My Kilbirnie grandfather actually had a
cobbler's last (if you just wondered, last what?, I'm surely showing
my age. Oh well, sue me.) though I never saw anyone use it, except
maybe to polish their shoes. Sheri assures me people still polish
their shoes. I do have some tins of shoe polish somewhere, but
whenever they resurface, and I twist that annoying little thing on
the side that lifts the lid up, the polish inside is cracked and dry
and unusable. Well, it was never the right color anyway. Usually
oxblood. As a kid, my mother would sometimes give me oxtail soup. I
was always surprised it didn't taste like shoe polish.

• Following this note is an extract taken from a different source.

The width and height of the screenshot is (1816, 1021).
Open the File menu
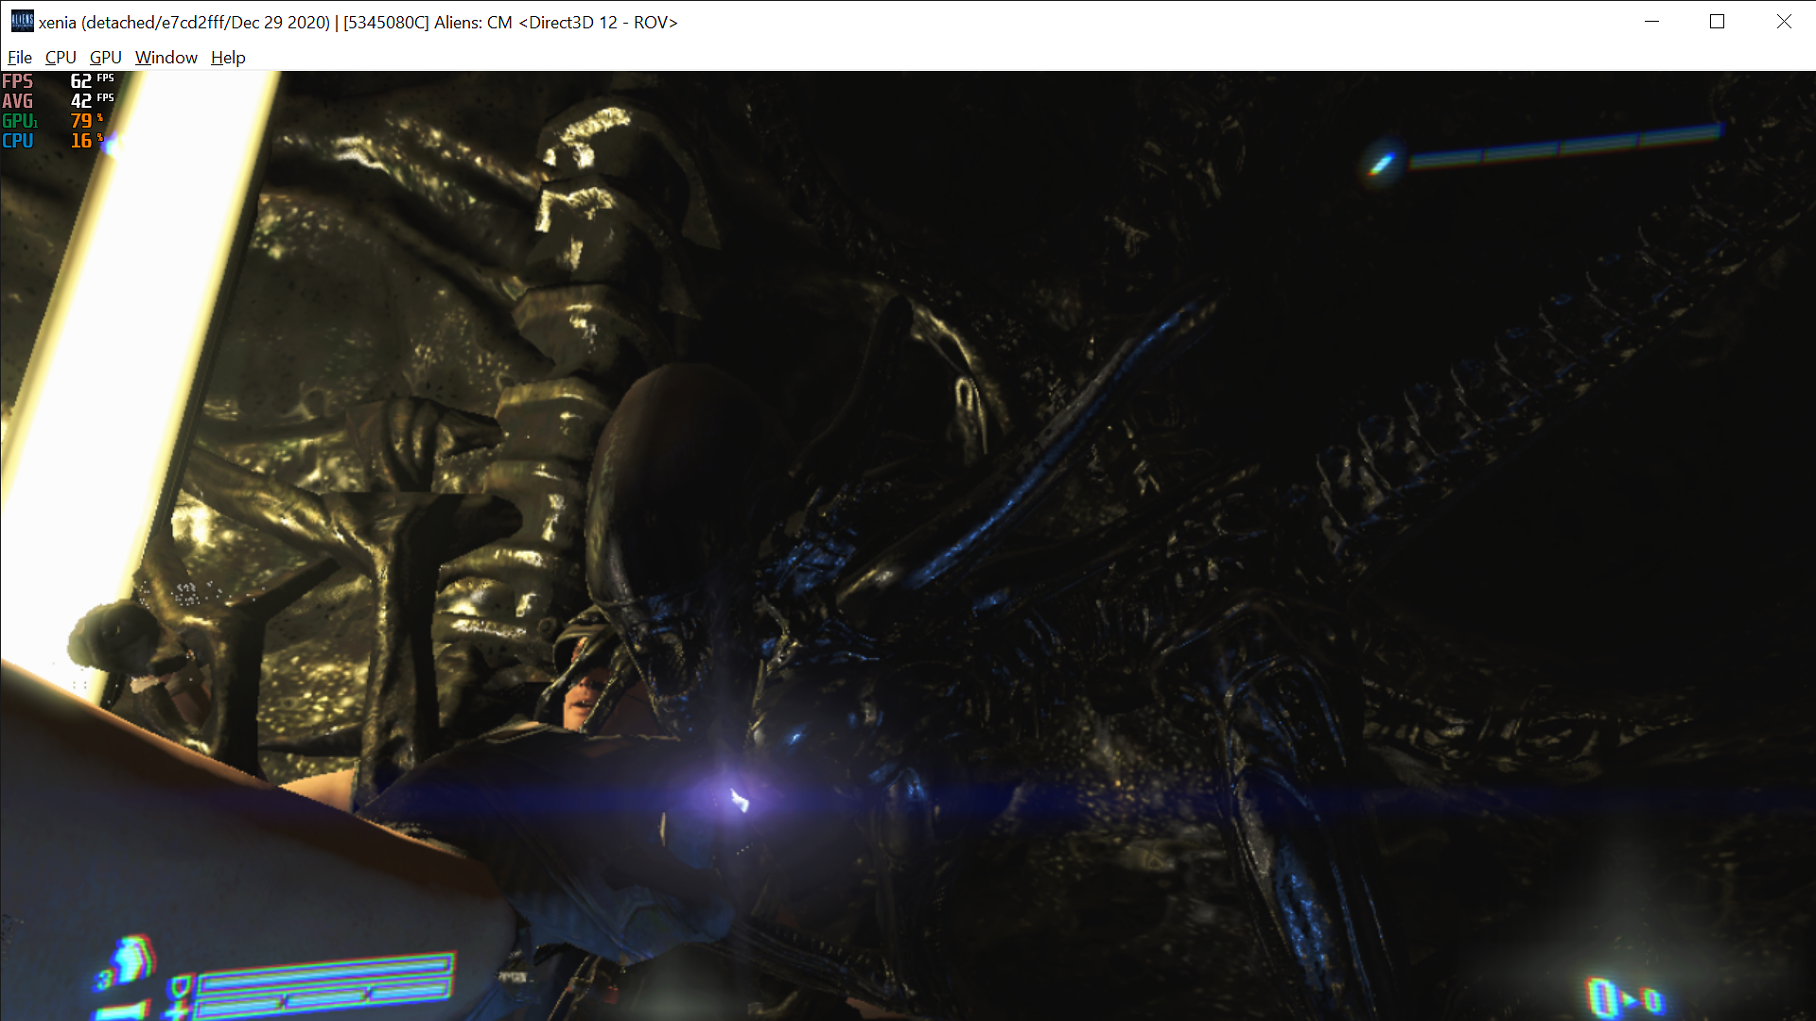[x=19, y=57]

Does it bother me that people spend so
much money on so many shoes? Why on earth would it; not my feet, not
my shoes, not my money. Or, as I saw on Facebook the other day, “Not
my circus. Not my monkeys.” Certainly, if the shoe buyers were
thinking about shoes and writing about it all, it would be far more
interesting than what anything I could write.. I mean, I have a pair
of sneakers; they're... sneakery. I couldn't even tell you what color
my winter boots are; green, if I had to guess. One pair of my
everyday shoes is light brown and the other is dark brown. Not
exactly fascinating.
I guess the path my thinking has been
taking isn't actually a side effect of any of the medicines I'm
taking. In truth it would have been okay if it was. Certainly better
than red skin lesions, often with a purple center, or even large,
hive-like swelling on the face, eyelids, lips, tongue, throat, hands,
legs, feet, or sex organs, which are among the 63 listed for the one
drug. Yikes.
There are a variety of versions of
the story that gives this blog its name. The pony is the constant in
all of them. A man is on his way to a party when he comes across a
young boy shoveling ass over tea kettle at an enormous mountain of
manure. The man asks the child if he wouldn't rather go with him to
the party than shovel all that poop. The kid says, “No way man.
With all that poop... there must be a pony in there somewhere.”